(RECORDS SUPPLIED)
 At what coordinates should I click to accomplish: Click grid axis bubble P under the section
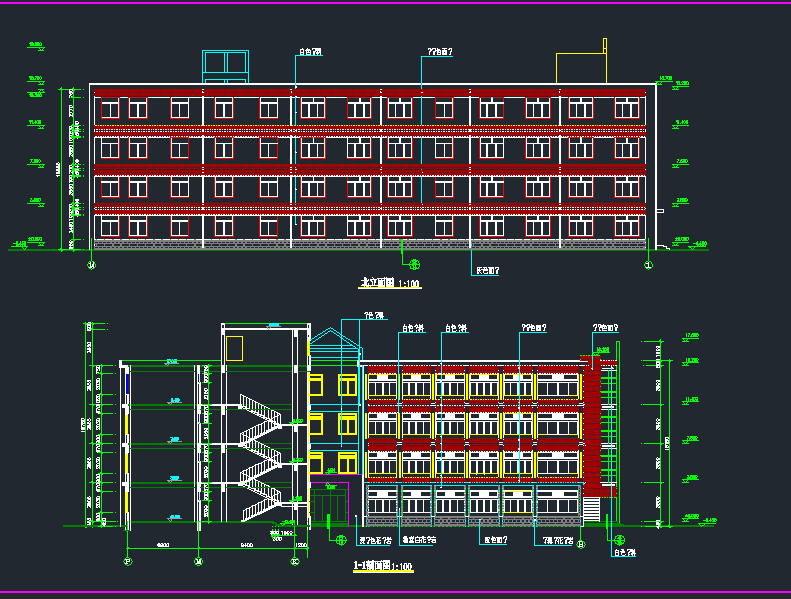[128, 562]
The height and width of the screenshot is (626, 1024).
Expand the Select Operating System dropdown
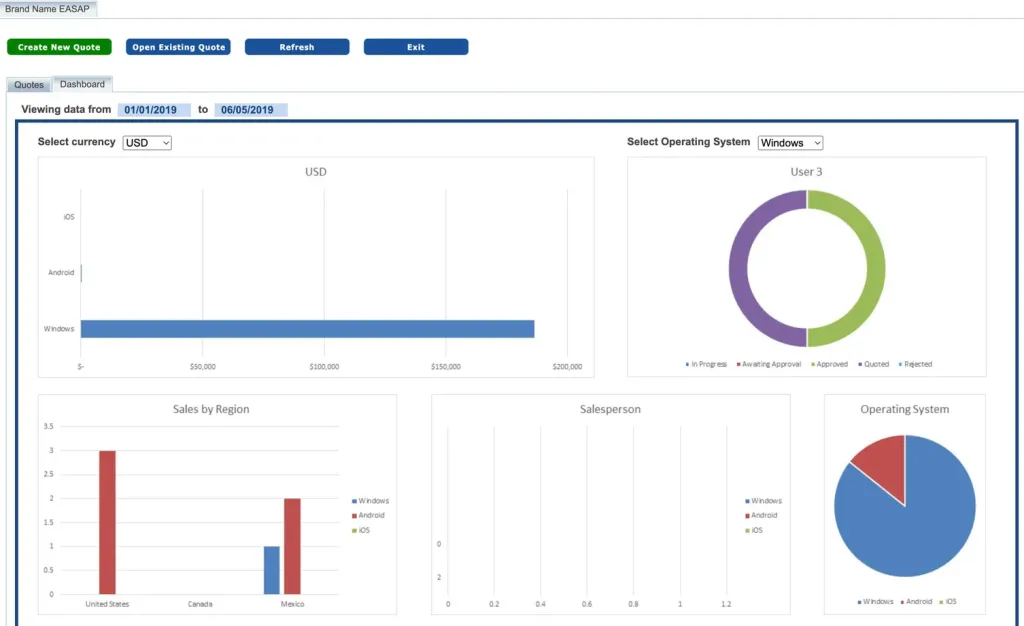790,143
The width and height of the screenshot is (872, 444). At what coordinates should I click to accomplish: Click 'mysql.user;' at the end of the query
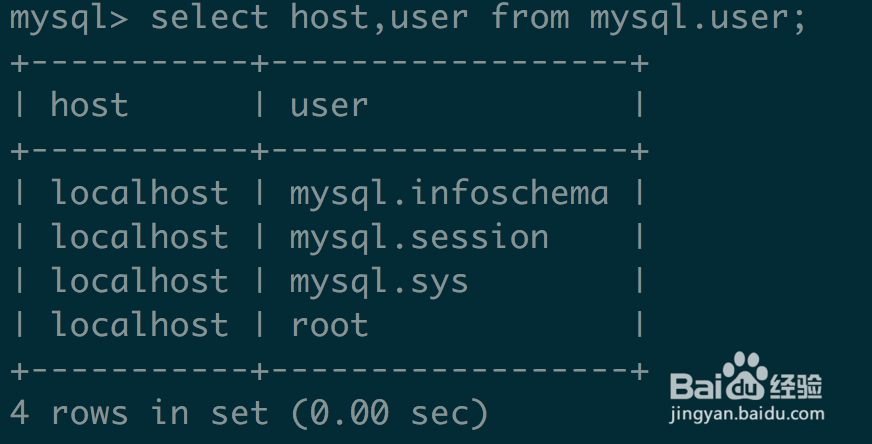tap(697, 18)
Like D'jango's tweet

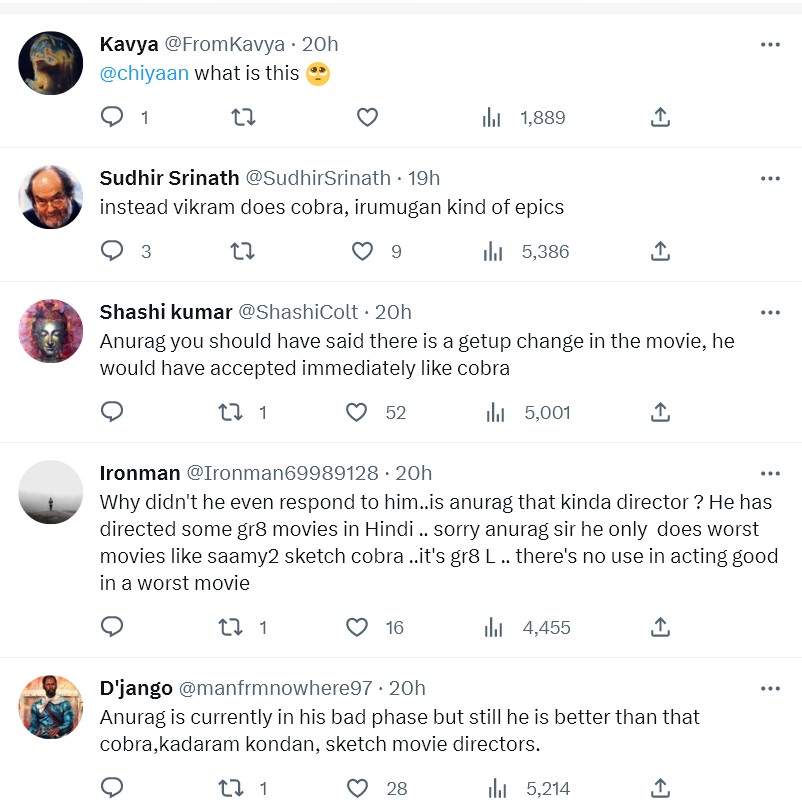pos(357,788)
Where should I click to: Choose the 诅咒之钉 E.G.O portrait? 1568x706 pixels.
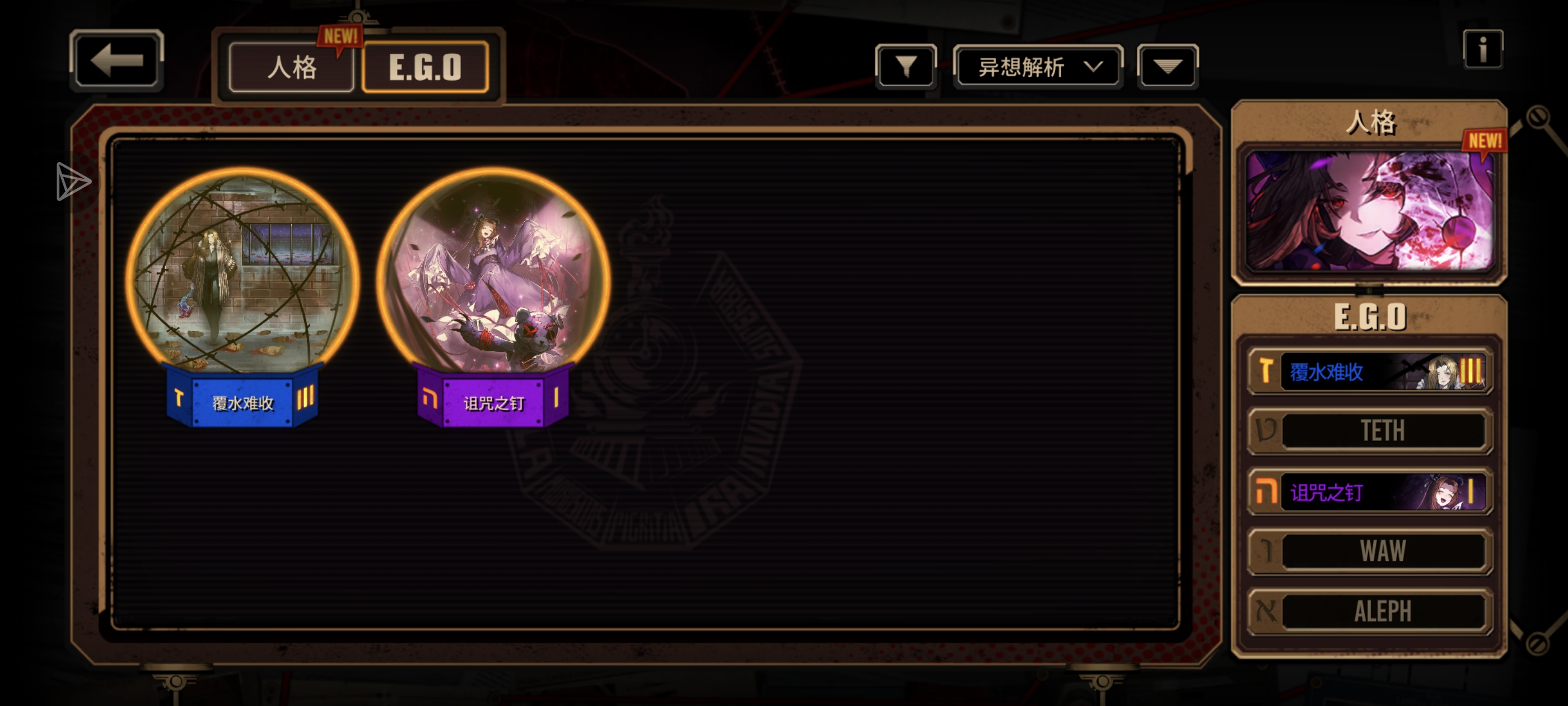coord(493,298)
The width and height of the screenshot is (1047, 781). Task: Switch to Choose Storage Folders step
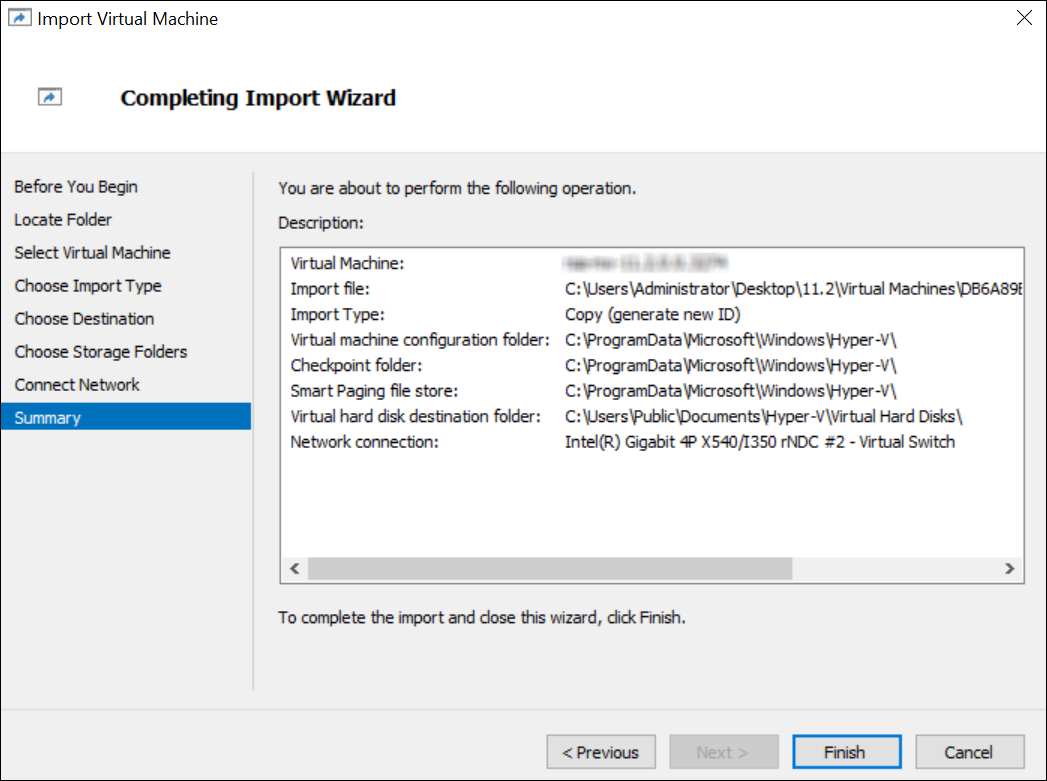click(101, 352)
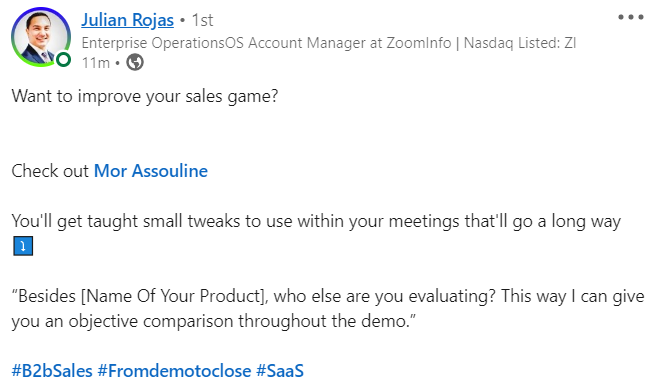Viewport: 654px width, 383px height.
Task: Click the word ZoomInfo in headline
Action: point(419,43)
(End RECORDS SUPPLIED)
WHAT IS BEING ASKED:
Print only the lines running from the one containing "The width and height of the screenshot is (1047, 781)." to the end of the data above, exactly; include no pictures.

ANSWER SPACE:
The width and height of the screenshot is (1047, 781). Task: Switch to Choose Storage Folders step
click(101, 352)
Viewport: 654px width, 383px height.
Task: Click the word ZoomInfo in headline
Action: point(419,43)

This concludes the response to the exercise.